Back in the early 1920s, my great-grandmother Sarah shipped a crate of dishes from England to the U.S. as a belated wedding gift for my grandparents. She was too cheap to have them professionally packed—or she didn’t consider the need for this—so only a few survived.
Maybe it’s just as well. The dishes are not attractive. In fact, they are downright ugly: a slightly off-register pattern of orange and navy on a cream background, now crazed with age. Neither are they particularly valuable, at least in any monetary sense. But because of Great-grandma’s negligence, they most certainly are “rare.”
For years Grandma displayed a few plates on her mantel amidst examples of radiation-emitting orange Fiestaware and pots of trailing ivy. When she died, each of her grandchildren got three or four pieces of the stash. Fifty years of loving care had not altered the obvious. The dishes were still ugly.

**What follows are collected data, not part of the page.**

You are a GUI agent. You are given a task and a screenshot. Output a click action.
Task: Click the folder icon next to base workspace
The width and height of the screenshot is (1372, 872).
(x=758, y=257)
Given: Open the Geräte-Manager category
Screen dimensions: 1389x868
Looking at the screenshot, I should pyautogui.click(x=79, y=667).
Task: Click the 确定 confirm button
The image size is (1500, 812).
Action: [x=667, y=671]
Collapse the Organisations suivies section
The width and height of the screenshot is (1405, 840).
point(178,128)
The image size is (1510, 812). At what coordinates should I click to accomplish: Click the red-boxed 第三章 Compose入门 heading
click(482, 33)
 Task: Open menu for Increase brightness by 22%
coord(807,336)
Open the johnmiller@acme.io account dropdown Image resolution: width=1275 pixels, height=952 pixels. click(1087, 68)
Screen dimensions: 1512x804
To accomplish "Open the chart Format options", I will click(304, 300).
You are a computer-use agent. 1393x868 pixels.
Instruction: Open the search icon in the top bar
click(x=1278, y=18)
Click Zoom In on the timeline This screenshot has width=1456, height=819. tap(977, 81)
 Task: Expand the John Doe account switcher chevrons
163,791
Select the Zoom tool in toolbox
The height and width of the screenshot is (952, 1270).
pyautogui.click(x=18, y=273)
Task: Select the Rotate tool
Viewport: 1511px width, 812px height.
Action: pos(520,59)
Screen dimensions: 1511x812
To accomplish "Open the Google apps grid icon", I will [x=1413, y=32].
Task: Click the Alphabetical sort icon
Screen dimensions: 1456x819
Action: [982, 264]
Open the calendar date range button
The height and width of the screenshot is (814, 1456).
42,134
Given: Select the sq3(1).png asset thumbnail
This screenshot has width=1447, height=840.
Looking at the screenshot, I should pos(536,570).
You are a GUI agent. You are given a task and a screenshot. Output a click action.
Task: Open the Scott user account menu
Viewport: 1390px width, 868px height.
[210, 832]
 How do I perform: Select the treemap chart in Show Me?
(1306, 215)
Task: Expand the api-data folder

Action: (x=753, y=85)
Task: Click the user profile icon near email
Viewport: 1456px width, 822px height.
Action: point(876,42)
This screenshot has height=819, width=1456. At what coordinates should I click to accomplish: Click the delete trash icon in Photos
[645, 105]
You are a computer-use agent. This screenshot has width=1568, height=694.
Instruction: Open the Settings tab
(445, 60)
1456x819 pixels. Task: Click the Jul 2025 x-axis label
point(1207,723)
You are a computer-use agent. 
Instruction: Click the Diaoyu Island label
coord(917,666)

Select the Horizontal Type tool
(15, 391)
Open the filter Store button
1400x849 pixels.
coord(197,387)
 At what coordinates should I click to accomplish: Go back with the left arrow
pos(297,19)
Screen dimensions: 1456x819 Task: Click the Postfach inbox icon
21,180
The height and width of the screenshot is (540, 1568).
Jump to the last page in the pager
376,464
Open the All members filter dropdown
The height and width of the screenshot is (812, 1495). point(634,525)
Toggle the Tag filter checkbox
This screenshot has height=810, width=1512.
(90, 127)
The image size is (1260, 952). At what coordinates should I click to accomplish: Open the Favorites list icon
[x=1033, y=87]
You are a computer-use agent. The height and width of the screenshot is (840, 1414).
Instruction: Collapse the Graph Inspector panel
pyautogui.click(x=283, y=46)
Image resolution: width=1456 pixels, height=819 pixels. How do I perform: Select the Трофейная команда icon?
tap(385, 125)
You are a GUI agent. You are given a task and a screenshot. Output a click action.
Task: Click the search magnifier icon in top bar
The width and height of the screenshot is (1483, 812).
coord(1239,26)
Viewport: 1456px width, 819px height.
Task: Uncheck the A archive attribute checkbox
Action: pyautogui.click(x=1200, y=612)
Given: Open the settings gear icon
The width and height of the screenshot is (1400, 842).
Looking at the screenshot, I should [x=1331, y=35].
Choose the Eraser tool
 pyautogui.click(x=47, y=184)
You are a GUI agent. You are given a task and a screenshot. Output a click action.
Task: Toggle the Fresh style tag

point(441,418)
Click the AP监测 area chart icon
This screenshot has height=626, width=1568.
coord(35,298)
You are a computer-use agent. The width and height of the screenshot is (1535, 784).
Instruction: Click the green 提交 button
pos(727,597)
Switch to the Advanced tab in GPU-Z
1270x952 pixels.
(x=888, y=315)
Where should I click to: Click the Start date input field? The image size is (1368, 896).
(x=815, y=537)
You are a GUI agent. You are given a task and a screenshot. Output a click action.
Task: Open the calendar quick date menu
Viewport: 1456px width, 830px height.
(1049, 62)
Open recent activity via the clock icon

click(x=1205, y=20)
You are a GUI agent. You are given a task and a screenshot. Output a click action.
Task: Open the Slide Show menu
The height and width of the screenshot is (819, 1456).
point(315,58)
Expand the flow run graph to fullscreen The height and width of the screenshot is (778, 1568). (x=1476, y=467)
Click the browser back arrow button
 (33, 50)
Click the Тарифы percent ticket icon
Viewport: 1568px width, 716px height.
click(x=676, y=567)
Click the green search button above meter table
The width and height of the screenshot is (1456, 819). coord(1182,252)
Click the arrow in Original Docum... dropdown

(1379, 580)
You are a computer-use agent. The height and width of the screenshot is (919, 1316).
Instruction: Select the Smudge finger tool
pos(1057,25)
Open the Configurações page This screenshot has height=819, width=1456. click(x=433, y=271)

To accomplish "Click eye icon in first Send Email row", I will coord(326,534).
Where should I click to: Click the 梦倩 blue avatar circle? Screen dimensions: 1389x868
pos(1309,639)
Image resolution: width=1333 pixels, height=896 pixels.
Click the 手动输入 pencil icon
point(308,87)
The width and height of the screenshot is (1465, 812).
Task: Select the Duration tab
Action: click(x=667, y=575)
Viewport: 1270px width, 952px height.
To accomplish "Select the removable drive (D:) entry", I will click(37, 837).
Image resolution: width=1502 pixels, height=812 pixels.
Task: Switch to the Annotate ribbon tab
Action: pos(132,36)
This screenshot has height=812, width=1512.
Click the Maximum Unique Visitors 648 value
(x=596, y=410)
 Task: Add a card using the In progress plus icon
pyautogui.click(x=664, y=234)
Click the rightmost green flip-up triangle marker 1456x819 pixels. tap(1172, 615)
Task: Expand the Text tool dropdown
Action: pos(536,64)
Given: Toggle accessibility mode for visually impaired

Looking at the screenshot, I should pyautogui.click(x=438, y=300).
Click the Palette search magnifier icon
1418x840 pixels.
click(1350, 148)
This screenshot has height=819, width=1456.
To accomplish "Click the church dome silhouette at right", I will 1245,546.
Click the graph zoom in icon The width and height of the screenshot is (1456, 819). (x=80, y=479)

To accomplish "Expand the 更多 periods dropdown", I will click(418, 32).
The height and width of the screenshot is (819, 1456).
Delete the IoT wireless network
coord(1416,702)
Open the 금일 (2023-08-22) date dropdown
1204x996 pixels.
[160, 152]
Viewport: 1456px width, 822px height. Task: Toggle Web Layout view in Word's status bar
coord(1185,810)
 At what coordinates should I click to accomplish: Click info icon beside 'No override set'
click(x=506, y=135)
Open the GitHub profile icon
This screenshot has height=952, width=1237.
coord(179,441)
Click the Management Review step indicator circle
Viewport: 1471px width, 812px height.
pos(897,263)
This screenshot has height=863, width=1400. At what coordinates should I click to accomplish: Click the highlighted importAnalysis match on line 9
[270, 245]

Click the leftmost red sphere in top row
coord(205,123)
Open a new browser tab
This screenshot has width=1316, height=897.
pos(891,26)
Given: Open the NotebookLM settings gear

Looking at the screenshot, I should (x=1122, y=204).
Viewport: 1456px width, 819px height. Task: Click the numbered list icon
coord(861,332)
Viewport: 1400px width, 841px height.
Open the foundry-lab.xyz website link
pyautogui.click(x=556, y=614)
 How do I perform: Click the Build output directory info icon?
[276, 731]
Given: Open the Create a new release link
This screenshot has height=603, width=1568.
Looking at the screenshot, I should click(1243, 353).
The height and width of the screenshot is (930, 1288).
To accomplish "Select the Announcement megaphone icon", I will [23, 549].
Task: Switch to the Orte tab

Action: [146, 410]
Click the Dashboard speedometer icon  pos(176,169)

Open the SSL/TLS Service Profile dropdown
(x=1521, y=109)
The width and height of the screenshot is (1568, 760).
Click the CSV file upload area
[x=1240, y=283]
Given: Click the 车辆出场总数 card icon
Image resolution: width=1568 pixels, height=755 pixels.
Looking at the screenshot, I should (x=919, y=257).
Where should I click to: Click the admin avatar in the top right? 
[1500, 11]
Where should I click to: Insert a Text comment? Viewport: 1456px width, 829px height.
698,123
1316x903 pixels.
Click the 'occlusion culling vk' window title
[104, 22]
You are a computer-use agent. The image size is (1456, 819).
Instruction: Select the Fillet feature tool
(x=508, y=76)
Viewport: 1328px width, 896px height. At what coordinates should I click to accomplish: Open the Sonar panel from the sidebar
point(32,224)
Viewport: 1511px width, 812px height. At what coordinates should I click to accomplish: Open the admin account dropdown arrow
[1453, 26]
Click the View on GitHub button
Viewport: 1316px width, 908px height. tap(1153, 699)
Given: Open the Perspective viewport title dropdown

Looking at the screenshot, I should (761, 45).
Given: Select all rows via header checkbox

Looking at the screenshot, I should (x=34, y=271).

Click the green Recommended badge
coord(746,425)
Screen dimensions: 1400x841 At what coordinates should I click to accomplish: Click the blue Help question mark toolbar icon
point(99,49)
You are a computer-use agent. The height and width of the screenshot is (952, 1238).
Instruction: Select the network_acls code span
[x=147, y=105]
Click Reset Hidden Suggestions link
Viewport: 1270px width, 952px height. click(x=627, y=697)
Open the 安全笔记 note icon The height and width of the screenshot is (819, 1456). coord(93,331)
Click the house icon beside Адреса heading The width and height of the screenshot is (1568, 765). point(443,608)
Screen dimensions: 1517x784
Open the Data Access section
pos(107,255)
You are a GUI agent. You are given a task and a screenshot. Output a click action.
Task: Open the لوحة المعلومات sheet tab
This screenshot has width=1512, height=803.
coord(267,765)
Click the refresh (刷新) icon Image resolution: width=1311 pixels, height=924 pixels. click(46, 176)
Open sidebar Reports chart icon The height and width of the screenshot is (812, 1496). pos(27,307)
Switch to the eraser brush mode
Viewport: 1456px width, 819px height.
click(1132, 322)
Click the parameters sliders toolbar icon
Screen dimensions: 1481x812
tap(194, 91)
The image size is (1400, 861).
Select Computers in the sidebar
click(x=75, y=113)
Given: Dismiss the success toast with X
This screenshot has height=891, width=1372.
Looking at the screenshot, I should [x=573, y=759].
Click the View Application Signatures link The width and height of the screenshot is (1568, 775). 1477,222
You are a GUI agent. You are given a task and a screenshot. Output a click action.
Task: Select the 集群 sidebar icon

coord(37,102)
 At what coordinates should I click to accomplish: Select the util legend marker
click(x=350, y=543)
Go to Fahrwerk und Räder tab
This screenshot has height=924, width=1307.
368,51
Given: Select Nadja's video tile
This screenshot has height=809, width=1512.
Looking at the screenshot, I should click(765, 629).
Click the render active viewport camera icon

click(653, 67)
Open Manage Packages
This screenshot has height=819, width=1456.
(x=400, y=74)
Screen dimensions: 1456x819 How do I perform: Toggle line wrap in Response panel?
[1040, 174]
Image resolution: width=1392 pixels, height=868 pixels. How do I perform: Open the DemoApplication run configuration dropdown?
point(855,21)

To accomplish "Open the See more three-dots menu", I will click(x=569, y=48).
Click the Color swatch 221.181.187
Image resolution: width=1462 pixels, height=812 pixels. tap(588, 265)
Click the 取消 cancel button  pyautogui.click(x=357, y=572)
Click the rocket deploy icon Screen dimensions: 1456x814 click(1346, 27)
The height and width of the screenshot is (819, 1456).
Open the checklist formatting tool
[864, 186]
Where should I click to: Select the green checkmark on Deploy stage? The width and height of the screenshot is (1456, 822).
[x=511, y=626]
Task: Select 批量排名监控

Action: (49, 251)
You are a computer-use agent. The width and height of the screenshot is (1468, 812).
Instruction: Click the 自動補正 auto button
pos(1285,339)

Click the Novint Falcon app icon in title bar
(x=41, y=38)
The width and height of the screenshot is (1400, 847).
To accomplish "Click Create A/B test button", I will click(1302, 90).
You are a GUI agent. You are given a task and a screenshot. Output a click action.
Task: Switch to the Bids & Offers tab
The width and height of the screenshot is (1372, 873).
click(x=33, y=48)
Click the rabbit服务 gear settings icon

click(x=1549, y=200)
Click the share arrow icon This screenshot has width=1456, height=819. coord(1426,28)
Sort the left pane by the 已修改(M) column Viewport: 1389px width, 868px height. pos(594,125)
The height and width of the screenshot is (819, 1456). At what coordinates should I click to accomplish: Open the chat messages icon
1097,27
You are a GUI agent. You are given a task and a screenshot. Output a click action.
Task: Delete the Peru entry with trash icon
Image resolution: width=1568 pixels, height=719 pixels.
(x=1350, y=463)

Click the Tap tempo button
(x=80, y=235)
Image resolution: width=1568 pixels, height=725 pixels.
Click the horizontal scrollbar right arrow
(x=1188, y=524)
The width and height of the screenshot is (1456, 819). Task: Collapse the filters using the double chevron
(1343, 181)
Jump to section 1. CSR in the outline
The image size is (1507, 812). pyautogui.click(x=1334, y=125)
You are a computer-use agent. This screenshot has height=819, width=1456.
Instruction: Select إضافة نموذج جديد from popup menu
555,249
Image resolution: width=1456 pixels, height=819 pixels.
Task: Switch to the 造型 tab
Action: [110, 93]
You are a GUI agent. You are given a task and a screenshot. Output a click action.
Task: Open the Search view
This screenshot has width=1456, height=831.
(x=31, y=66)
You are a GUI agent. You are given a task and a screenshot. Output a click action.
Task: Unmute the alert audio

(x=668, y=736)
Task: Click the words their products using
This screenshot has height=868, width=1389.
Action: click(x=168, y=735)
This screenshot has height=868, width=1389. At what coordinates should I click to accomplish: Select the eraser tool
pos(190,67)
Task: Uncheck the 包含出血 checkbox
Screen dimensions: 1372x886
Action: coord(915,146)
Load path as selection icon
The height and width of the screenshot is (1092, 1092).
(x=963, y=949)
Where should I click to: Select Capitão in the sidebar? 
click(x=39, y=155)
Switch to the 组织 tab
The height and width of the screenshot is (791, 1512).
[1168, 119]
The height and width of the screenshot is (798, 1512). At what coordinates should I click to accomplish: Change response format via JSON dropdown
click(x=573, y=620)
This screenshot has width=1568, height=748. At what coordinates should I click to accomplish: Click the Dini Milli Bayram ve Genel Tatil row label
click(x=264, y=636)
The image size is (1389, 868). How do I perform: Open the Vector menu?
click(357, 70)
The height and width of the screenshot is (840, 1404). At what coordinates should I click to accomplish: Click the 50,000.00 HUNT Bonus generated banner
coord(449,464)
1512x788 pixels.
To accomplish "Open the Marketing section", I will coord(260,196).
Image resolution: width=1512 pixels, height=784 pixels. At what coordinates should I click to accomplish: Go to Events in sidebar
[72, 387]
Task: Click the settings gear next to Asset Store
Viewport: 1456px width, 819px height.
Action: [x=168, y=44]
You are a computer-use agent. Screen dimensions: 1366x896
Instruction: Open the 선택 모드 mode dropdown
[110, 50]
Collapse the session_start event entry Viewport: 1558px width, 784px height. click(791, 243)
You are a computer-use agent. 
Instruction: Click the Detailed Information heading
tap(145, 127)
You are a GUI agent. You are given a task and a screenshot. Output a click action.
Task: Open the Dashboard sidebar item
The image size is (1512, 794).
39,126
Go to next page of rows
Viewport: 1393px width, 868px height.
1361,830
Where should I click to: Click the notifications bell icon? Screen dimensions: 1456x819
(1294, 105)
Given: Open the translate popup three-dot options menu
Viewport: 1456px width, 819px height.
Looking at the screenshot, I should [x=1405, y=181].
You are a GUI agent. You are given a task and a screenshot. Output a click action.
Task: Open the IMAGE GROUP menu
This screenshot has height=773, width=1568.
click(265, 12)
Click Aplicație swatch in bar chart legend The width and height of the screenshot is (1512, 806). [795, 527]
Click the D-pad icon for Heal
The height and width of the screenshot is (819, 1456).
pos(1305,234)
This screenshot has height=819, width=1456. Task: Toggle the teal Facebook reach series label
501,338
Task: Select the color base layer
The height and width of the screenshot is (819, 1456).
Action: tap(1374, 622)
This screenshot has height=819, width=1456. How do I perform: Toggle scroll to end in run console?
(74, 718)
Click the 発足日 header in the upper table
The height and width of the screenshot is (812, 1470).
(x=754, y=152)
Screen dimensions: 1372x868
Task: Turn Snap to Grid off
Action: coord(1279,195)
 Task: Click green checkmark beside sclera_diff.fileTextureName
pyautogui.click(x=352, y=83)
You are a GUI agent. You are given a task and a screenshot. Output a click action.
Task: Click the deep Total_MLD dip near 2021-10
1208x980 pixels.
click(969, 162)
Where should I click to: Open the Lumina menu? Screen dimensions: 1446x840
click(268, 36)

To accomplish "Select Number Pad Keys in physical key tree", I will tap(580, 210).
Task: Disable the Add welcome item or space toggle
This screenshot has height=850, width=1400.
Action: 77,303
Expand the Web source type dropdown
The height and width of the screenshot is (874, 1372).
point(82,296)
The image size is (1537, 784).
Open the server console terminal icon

Grandma died forty years ago. Ever since, in homes across the U.S., my siblings and I have dutifully displayed one or two plates or bowls—or in the case of my unfortunate sister, a large and cumbersome soup tureen. When our children grew up and moved into homes of their own, each was presented with a couple of pieces, a token of our misguided legacy. None of the current generation, except for the oldest granddaughter, even knew Grandma. Yet in first apartments and starter homes, propped up or hung somewhere amidst shabby chic or IKEA or Crate & Barrel, is an orange-and-navy reminder of generations past.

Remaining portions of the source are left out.